9th Circuit En Banc Finds Court Holding Facility Is Covered By RLUIPA

The U.S. 9th Circuit Court of Appeals yesterday in an en banc decision in Khatib v. County of Orange, (9th Cir., March 15, 2011), concluded that the holding facility at the Santa Ana (CA) courthouse is a "pretrial detention facility" that is covered by RLUIPA. The issue arose in the context of a lawsuit by a Muslim woman who was held in the facility for a number of hours after the court revoked her probation. Officers there insisted that she remove her headscarf even though this was a violation of her religious beliefs.  A 3-judge panel in the case had held, 2-1, that the holding cell was not covered by RLUIPA. The 11-judge en banc panel disagreed unanimously. Neither of the two judges in the majority on the 3-judge panel were among the eleven that heard the case en banc. Courthouse News Service reports on the decision.

Proposed Tajik Law Banning Children's Participation In Religious Activities Draws Objections

Forum 18 reports that in Tajikistan yesterday the public consultation period ended on a controversial proposed Law on Parental Responsibility for the Education and Upbringing of Children.  After receiving more than 30,000 comments on the proposed law, the President's office said opinions of religious communities will be taken into account and changes will be made in the draft.  The proposal, initiated by Tajikistan's President Emomali Rahmon last year, would require parents to prohibit their children from participating in organized religious activities, except for funerals.  Apparently its goal is to stop children from attending mosques in the majority-Muslim country.  However it will also negatively impact the minority Russian Orthodox community.  Other provisions in the law require parents to give children names that reflect national values. It requires that children be educated in the spirit of respect for the homeland, national and universal values. It requires school uniforms and bans children having access to materials that contain violence, extremism, terrorism or other manifestations against morals.

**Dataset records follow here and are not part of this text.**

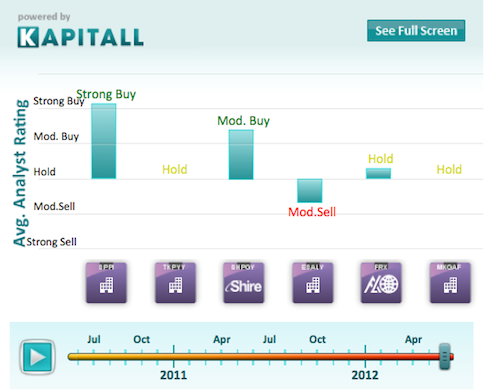Click the 2012 marker on the timeline
The width and height of the screenshot is (485, 391).
[365, 375]

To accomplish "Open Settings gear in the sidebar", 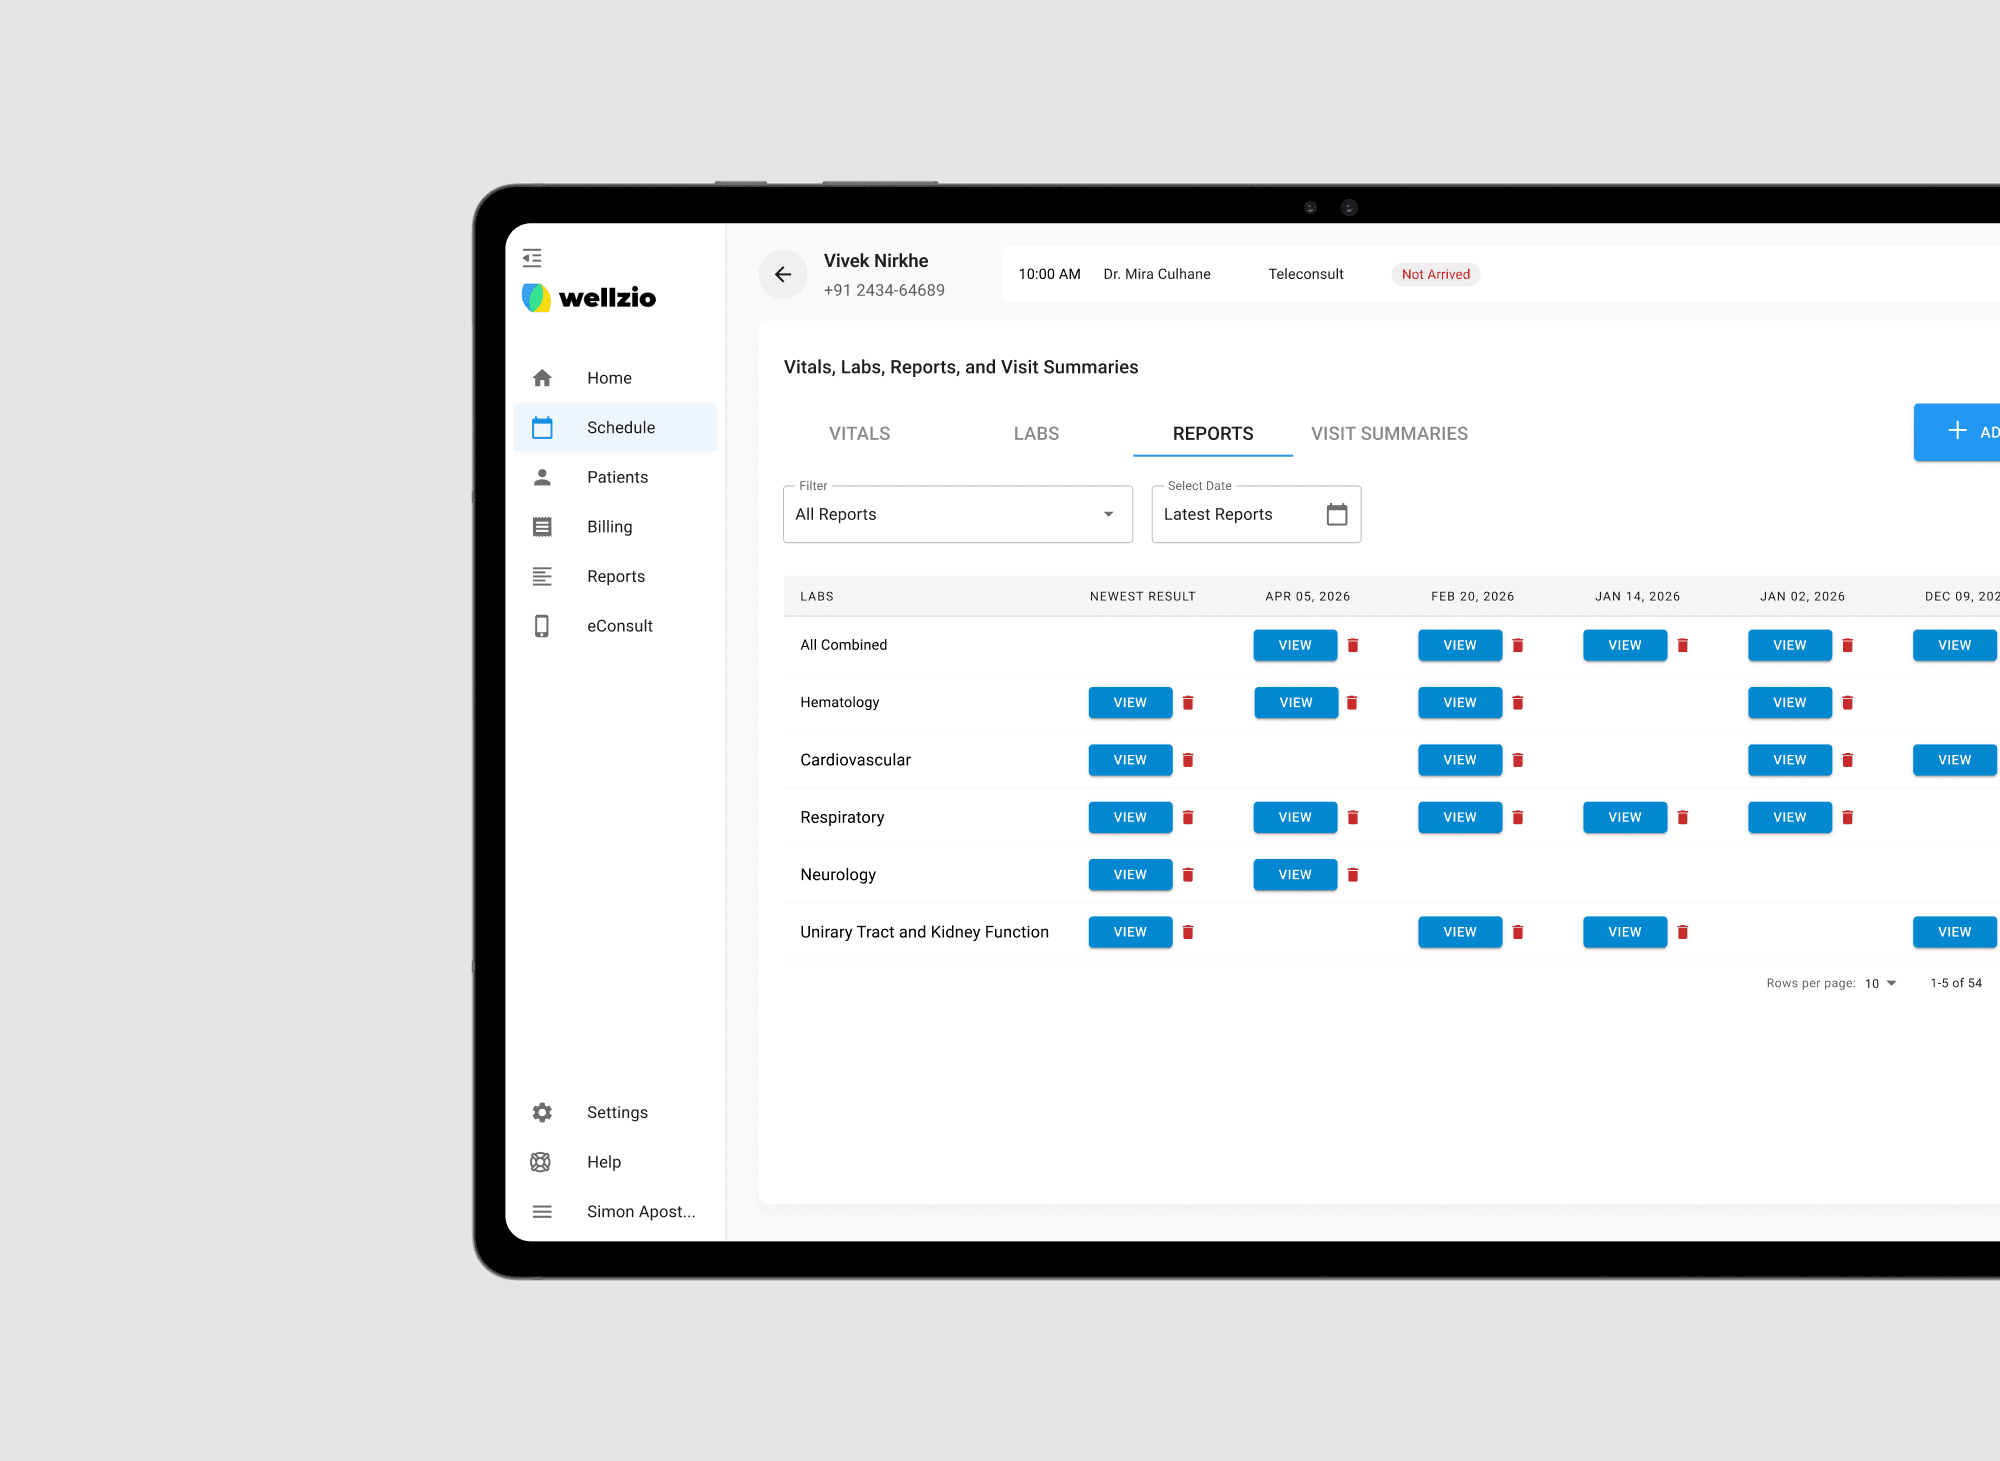I will pyautogui.click(x=542, y=1112).
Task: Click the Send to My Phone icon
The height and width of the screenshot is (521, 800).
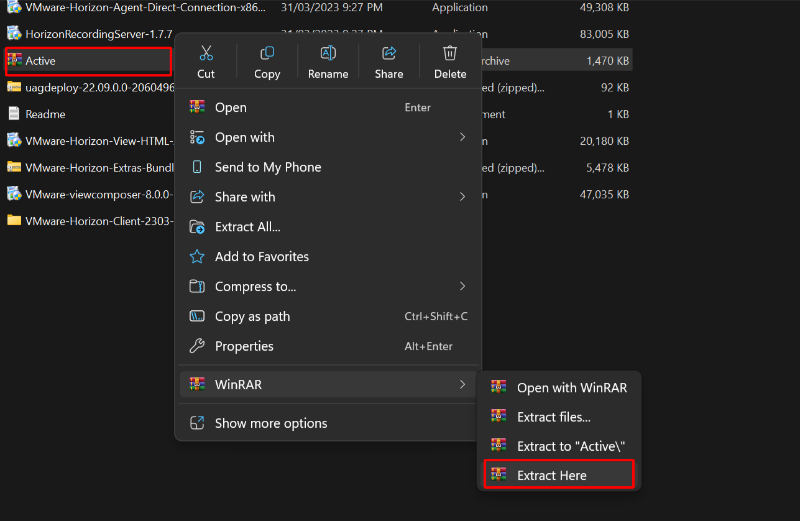Action: pyautogui.click(x=197, y=167)
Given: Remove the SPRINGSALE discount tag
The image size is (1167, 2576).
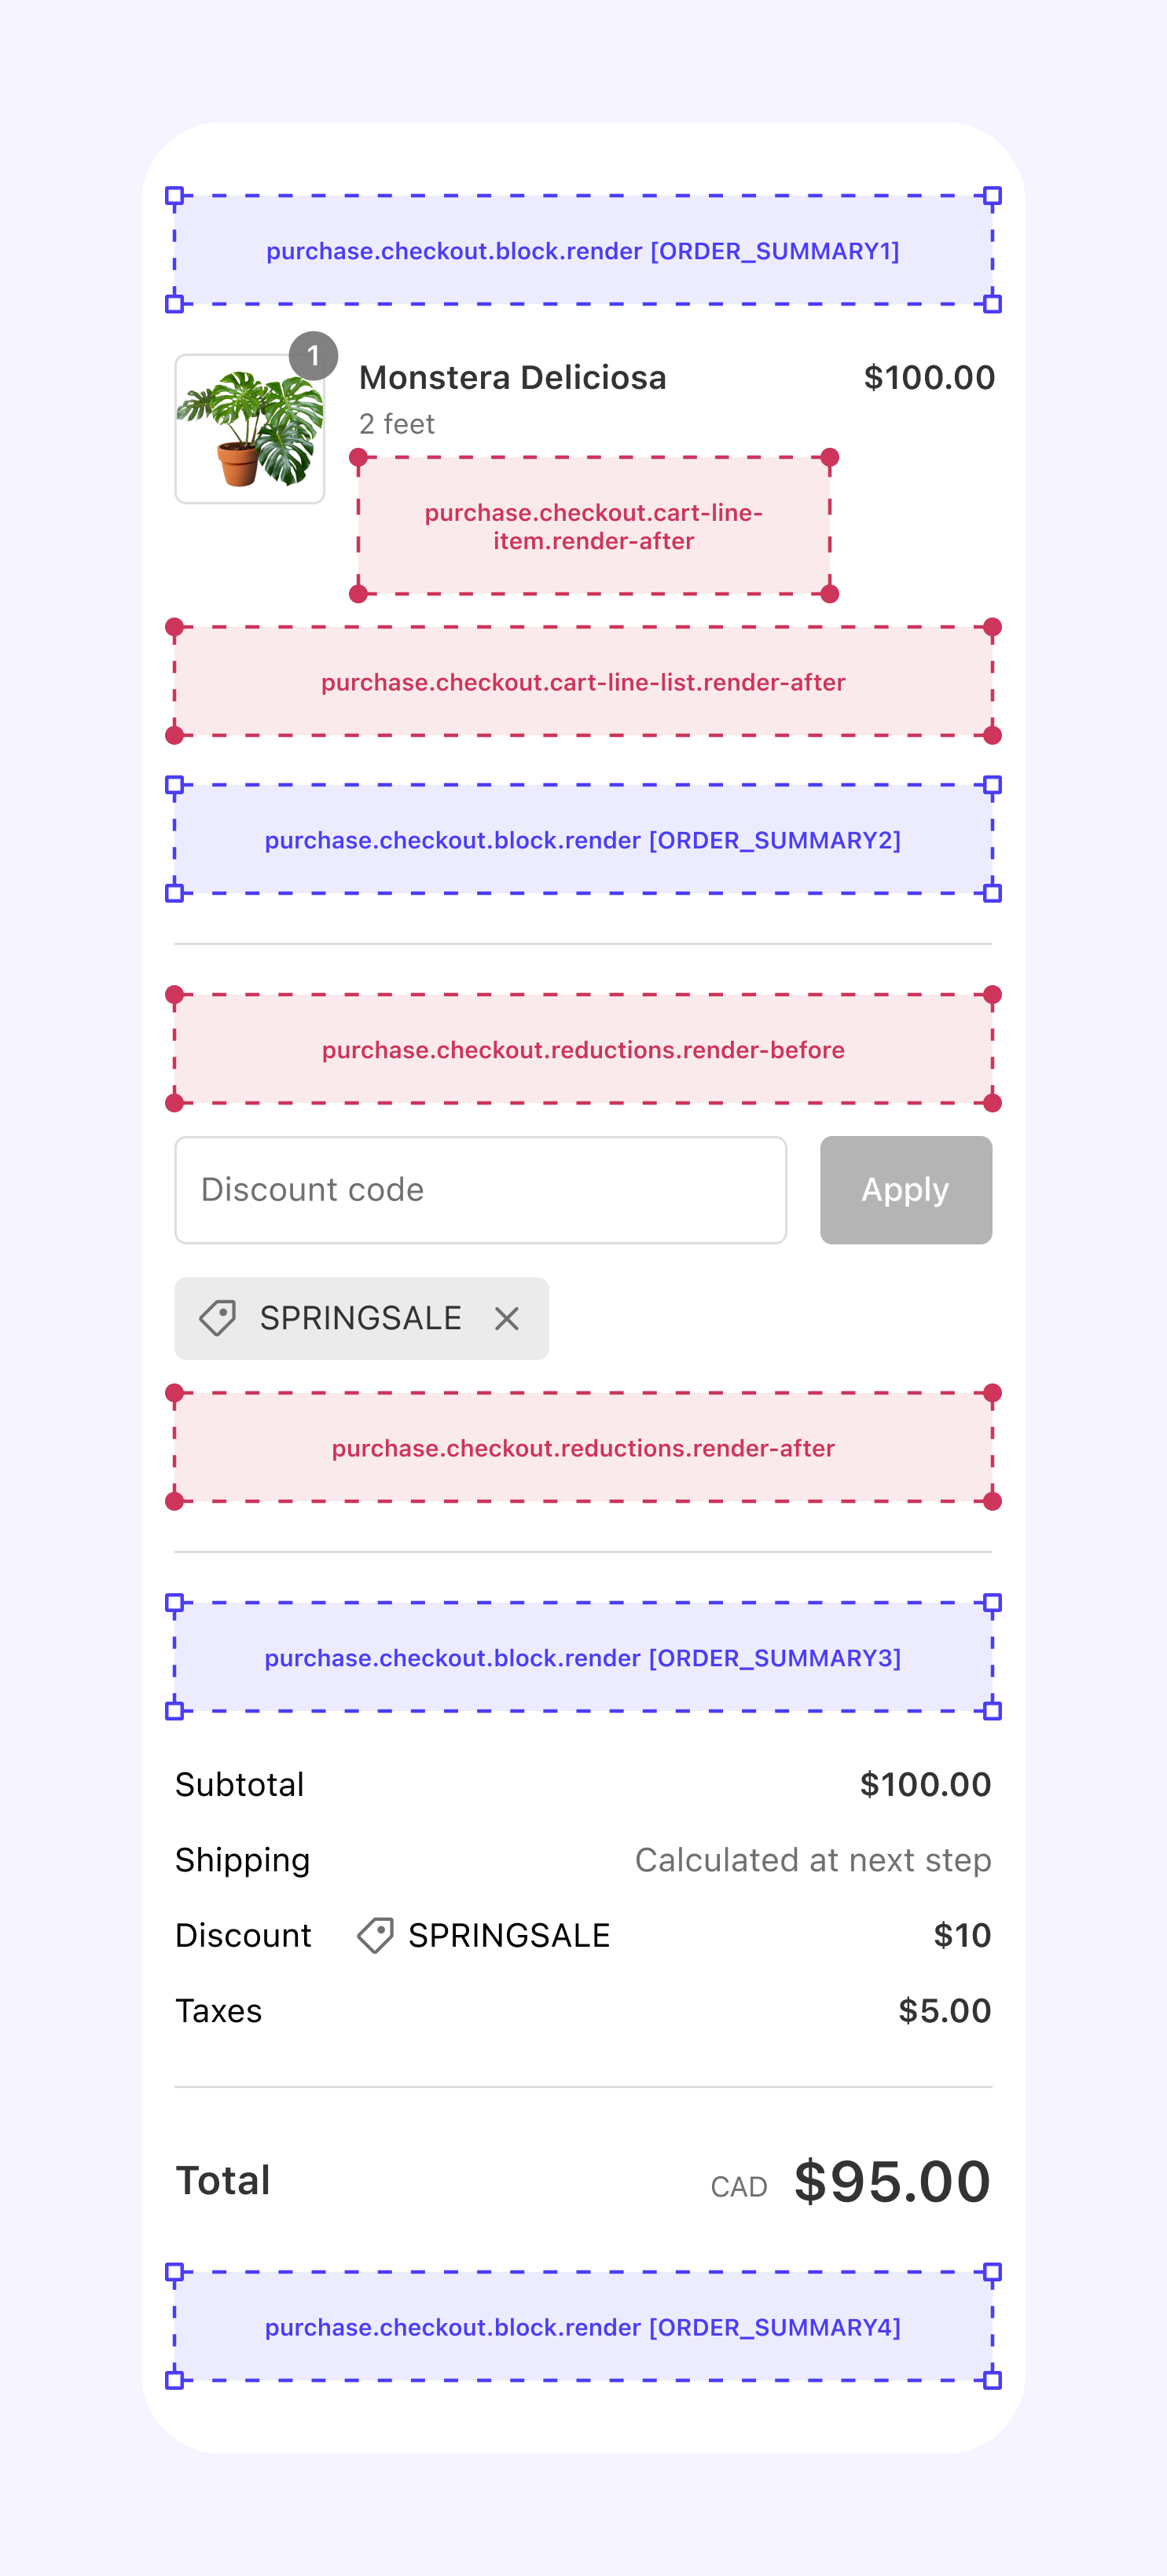Looking at the screenshot, I should click(x=507, y=1319).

Utah Police Arrest Man Who Used Animal Parts and Human Skulls For Religious Rites

According to NBC News, in Clearfield, Utah on Sunday detectives arrested Roberto Casillas-Corrales for investigation of abuse or desecration of a human body.  While executing a search warrant as part of a drug investigation, officers found a shed full of animal carcasses, along with two human skulls, behind Casillas-Corrales' home. Casillas-Corrales says he is a Santeros, or priest, and that he uses the skulls and animal parts for religious ceremonies.  He apparently purchased the skulls from individuals who took them from graves in Cuba.  It is unclear whether the animal parts will lead to additional charges.  Federal immigration agents are also involved in the investigation since Casillas-Corrales is not a U.S. citizen.